- _WHAT YOU HAVE TO DO_
Starting from the line containing "You are a GUI", give again every line through the end of the entries, word for word. Pictures stay out of the copy.

Collected data:
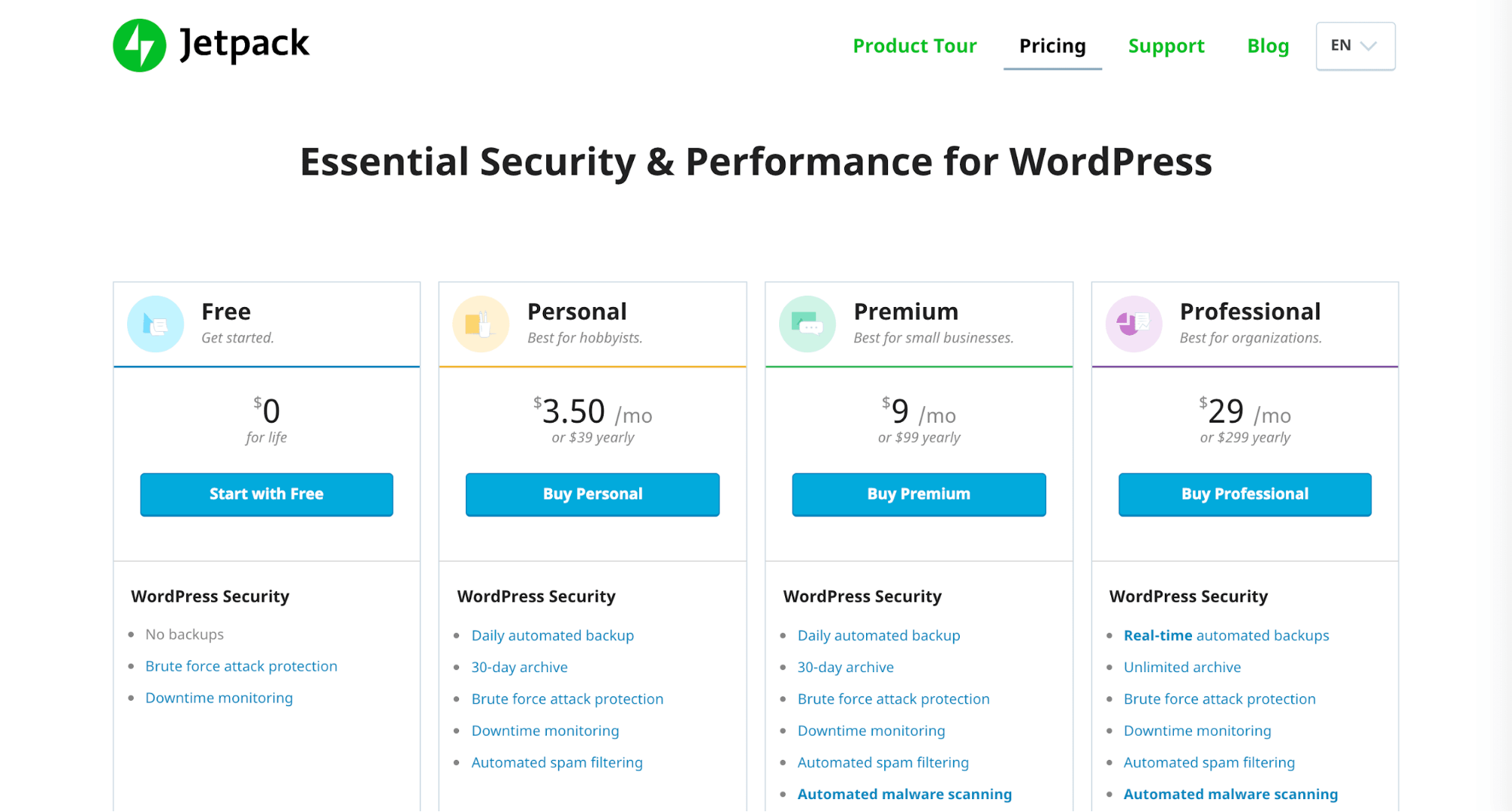
Task: Switch to the Pricing tab
Action: (1051, 46)
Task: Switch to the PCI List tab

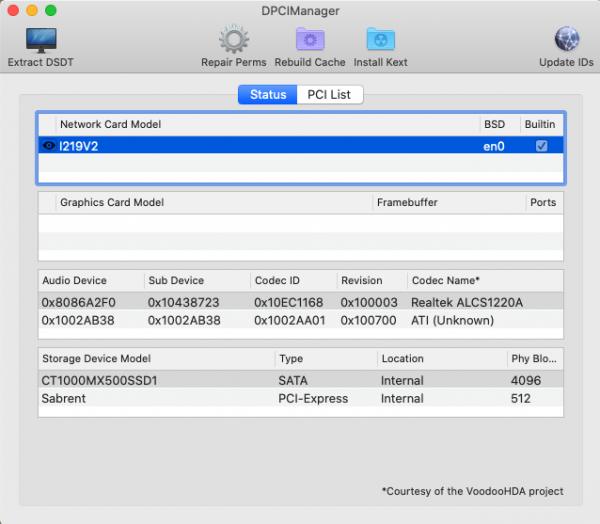Action: coord(330,95)
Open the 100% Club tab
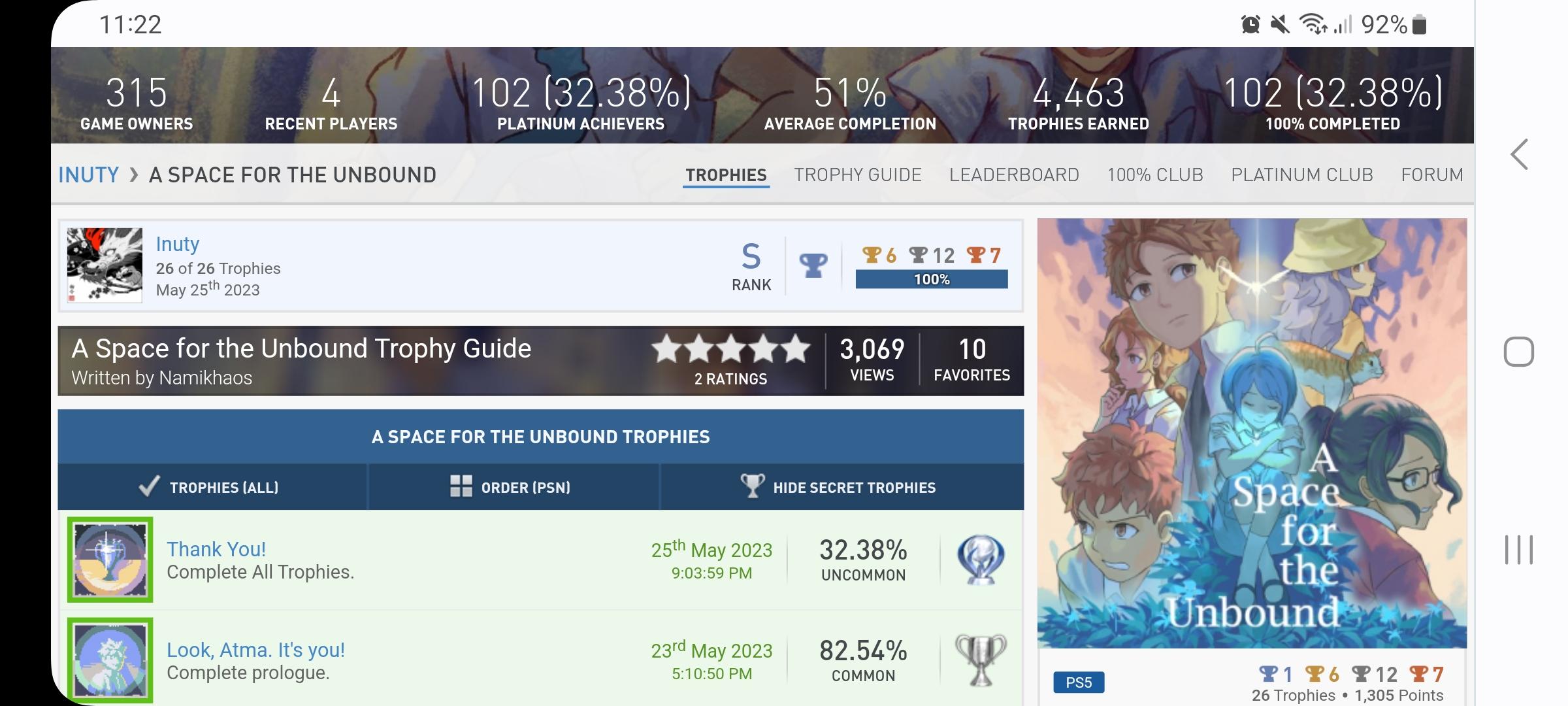Image resolution: width=1568 pixels, height=706 pixels. (x=1155, y=175)
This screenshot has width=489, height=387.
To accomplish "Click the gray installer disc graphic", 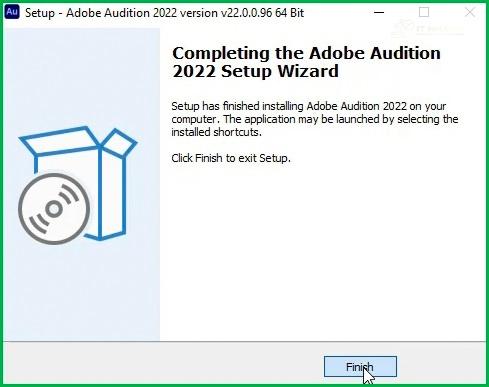I will click(x=54, y=209).
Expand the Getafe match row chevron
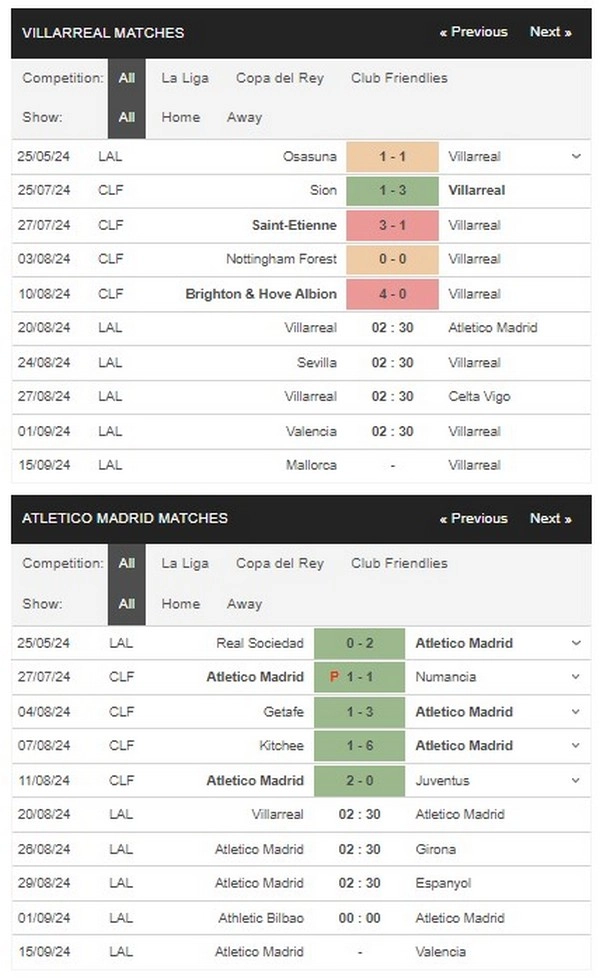The height and width of the screenshot is (980, 600). click(x=576, y=712)
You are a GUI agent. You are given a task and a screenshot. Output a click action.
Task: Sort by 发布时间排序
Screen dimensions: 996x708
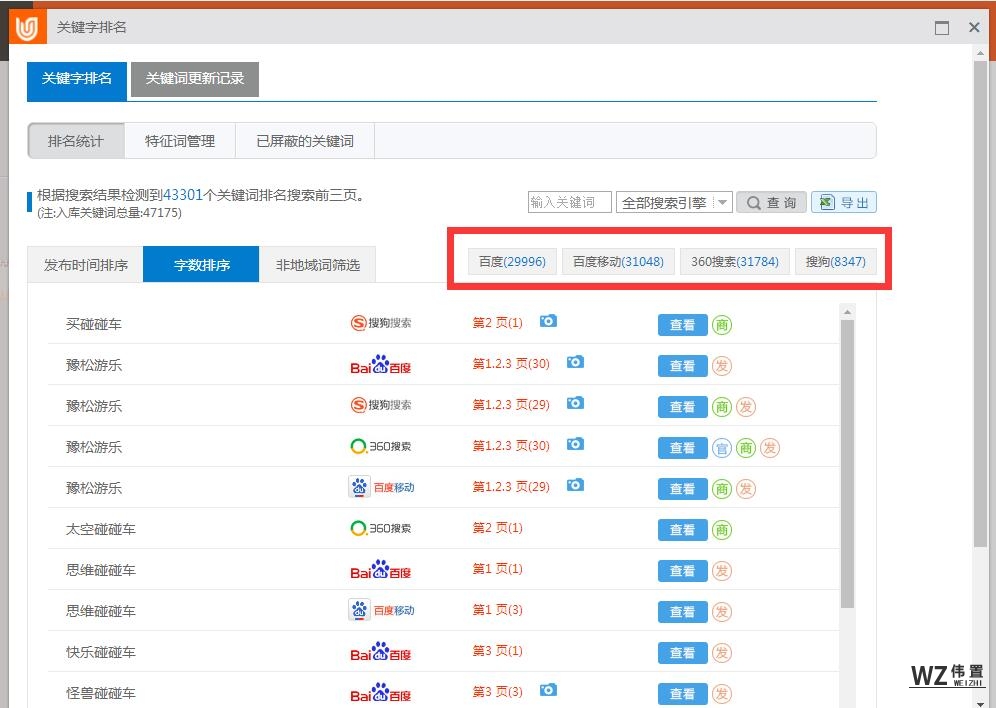[x=86, y=265]
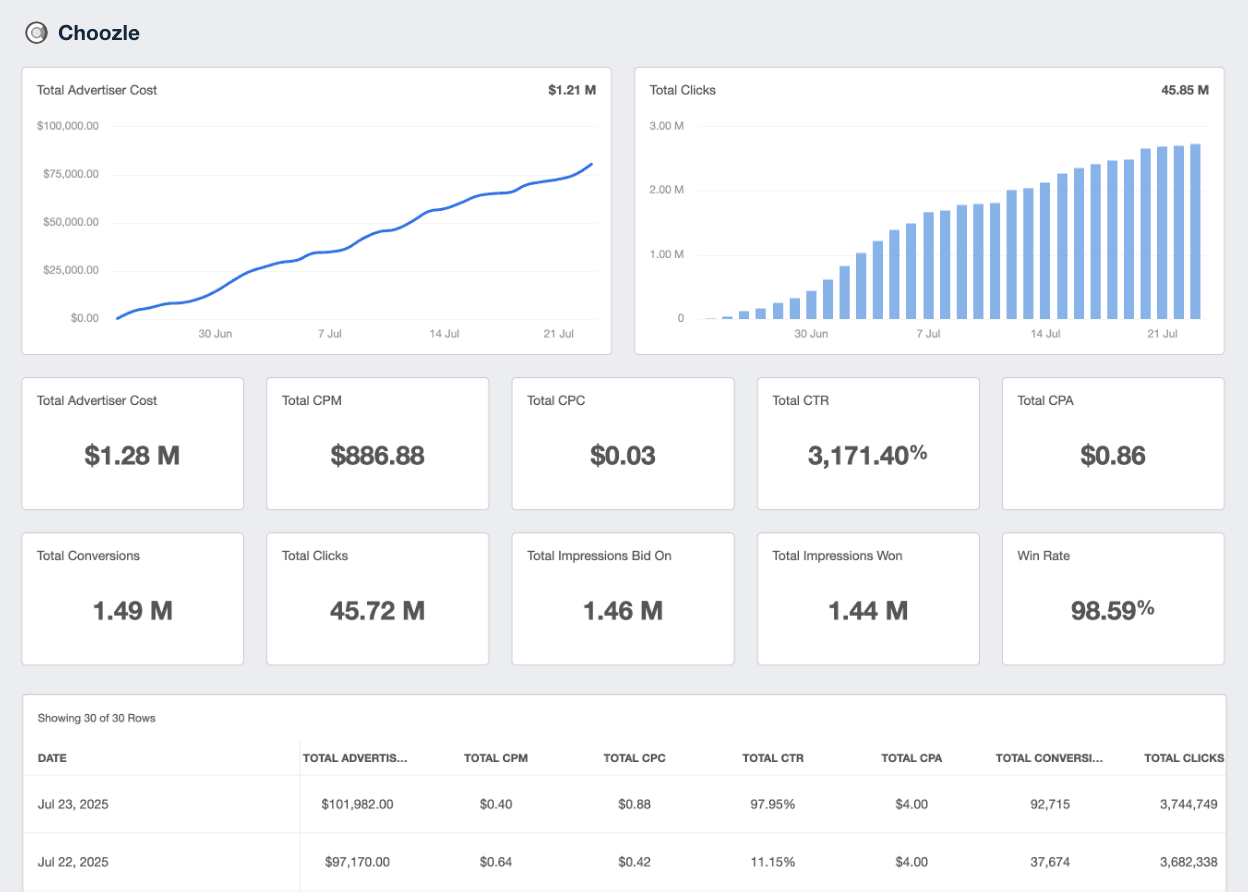The image size is (1248, 892).
Task: Open the Win Rate metric card
Action: (x=1112, y=598)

- _TASK OUTPUT_
You are a GUI agent. You are given a task and a screenshot. Output a click action.
Task: Sort by 发布时间排序
Screen dimensions: 996x708
[x=86, y=265]
The image size is (1248, 892).
Task: Open the Win Rate metric card
Action: (x=1112, y=598)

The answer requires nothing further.